How This Changes Your Workflow
Think about what just happened here in terms of time and cognitive load.
Manually going through 439 unnamed screenshots — opening each one, deciding what it is, renaming it, putting it somewhere — would have taken the better part of a day. And you'd have to want to do it, which most of us never do. So the folder just keeps growing.
Claude Cowork did it while I had tea.
More importantly, it did it the way I would have wanted it done — not in some generic way, but in a way that mapped directly to the specific domains of my actual life and work.
For healthcare professionals especially, this matters. We carry enormous cognitive loads. Patient care, research, teaching, administration — it all competes for the same brain. Anything that offloads the low-value organisational tasks without requiring you to surrender privacy or control is worth knowing about.

The Honest Pros and Cons
What Works Well
You stay in control of what it can access. Claude doesn't sneak around — it only works within the boundaries you set. It explains what it's doing and why. When it hits an obstacle, it tells you, rather than guessing or silently failing. The results, in this case, were genuinely accurate and contextually intelligent.
What You Should Know
This is a beta product — it's still maturing. Occasionally it will misclassify something; in this run, 218 files initially ended up in a "Misc" pile before Claude caught it and re-sorted them.

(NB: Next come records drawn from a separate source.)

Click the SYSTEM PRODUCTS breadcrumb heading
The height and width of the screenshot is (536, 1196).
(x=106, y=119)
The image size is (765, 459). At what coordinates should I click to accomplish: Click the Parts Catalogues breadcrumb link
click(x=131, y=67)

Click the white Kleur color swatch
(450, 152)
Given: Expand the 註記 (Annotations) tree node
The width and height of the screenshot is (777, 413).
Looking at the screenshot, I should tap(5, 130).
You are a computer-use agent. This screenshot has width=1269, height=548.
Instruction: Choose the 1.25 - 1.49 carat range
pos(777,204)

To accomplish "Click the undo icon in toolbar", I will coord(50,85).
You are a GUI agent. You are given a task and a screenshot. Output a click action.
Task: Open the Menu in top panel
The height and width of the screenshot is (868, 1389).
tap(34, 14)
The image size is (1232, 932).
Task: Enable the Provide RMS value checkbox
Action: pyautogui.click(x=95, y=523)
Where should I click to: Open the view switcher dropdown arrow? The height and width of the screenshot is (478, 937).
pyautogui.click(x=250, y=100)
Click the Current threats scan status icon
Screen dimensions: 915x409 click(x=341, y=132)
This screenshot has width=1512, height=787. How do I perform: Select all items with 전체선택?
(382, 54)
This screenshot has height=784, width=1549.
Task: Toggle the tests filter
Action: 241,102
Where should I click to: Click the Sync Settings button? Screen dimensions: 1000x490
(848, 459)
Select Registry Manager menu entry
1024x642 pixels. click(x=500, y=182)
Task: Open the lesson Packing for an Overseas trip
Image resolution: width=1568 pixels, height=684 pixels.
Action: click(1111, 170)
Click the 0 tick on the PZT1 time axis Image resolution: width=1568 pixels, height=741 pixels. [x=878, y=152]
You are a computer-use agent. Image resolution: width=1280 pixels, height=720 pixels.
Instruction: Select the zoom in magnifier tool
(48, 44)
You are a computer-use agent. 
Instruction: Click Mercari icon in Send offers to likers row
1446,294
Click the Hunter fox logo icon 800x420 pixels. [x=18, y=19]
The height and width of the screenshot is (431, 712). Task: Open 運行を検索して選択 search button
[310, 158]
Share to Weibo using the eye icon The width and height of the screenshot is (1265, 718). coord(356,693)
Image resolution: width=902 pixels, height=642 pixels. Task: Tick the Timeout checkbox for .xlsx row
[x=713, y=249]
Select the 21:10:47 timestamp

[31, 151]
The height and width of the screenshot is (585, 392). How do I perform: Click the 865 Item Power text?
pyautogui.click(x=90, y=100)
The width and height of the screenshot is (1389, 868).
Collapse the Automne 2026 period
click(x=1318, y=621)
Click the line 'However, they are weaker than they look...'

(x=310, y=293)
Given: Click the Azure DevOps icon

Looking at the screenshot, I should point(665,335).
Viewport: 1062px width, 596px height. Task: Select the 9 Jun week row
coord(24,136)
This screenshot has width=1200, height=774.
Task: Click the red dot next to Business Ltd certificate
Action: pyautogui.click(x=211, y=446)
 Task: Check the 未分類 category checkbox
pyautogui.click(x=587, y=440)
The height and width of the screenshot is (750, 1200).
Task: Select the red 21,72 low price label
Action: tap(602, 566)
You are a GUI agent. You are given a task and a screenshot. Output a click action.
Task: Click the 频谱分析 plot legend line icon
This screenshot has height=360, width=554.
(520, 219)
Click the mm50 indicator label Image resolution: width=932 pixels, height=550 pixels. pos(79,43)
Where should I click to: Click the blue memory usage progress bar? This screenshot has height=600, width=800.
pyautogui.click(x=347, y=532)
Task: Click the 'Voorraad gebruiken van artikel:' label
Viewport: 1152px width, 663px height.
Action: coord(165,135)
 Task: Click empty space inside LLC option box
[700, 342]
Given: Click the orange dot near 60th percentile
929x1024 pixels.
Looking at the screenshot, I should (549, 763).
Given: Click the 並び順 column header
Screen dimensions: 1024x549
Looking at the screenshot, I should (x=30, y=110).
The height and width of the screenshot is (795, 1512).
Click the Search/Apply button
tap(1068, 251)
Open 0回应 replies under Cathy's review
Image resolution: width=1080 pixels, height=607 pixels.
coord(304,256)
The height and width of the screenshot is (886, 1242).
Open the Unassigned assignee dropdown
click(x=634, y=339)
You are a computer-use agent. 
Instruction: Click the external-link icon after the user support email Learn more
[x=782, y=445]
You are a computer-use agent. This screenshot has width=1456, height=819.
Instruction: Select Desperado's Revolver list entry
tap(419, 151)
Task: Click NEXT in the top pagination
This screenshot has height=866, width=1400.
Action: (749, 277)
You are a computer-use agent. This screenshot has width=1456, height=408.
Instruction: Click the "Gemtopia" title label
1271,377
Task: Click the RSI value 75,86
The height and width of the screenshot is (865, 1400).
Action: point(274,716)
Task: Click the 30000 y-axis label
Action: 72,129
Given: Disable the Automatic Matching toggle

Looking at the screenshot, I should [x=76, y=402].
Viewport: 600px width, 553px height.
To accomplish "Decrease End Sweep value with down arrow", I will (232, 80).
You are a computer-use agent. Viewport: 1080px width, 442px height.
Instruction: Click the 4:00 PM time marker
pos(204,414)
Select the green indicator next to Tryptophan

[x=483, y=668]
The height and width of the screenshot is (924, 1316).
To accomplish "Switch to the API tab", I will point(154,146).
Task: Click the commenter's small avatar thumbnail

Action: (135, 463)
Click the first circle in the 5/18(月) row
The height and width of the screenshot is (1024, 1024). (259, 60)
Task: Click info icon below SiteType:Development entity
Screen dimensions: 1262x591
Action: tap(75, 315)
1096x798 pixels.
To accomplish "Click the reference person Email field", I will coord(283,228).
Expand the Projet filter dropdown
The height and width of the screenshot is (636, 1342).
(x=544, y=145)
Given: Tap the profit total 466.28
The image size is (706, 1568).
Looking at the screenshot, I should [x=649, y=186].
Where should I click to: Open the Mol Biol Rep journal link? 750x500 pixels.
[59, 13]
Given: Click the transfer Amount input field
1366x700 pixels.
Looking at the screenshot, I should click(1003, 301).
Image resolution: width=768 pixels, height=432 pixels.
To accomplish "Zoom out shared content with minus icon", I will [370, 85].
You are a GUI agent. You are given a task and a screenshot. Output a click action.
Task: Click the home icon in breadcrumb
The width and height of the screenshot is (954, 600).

It required me to download the OneDrive files first — a step I wouldn't have anticipated on my own. And it does require you to install a desktop application and give it defined folder access, which takes a small amount of setup.
The Fear Question
Was my data leaked? No. Were files deleted? No. Did anything go wrong? Nothing serious — and when something was uncertain, it asked.
The fear I had at the start was legitimate. The outcome was not what I feared.
What the Possibilities Look Like
This was one folder with screenshots. That's a small, contained demonstration.
But think about what becomes possible when you apply this kind of tool thoughtfully:
A research folder with hundreds of PDFs, unsorted. Patient education materials scattered across three locations. Conference submission documents mixed in with teaching slides. Old emails you meant to act on. Draft documents with no clear naming convention.
All of this is solvable — with the right boundaries, and the right level of trust built incrementally.
I started with one folder. That's the right way to start.
What I'd Tell Any Healthcare Professional
You don't have to give AI access to everything. You don't have to understand how it works under the hood. You don't have to stop being cautious.
Start small. Pick one folder that's bothering you. One task that's been sitting undone for weeks. Give it exactly that much access and nothing more.
See what happens.
The AI isn't the risk I thought it was. The real risk is continuing to spend your irreplaceable attention on tasks that a machine can handle — while the work that actually needs you goes waiting.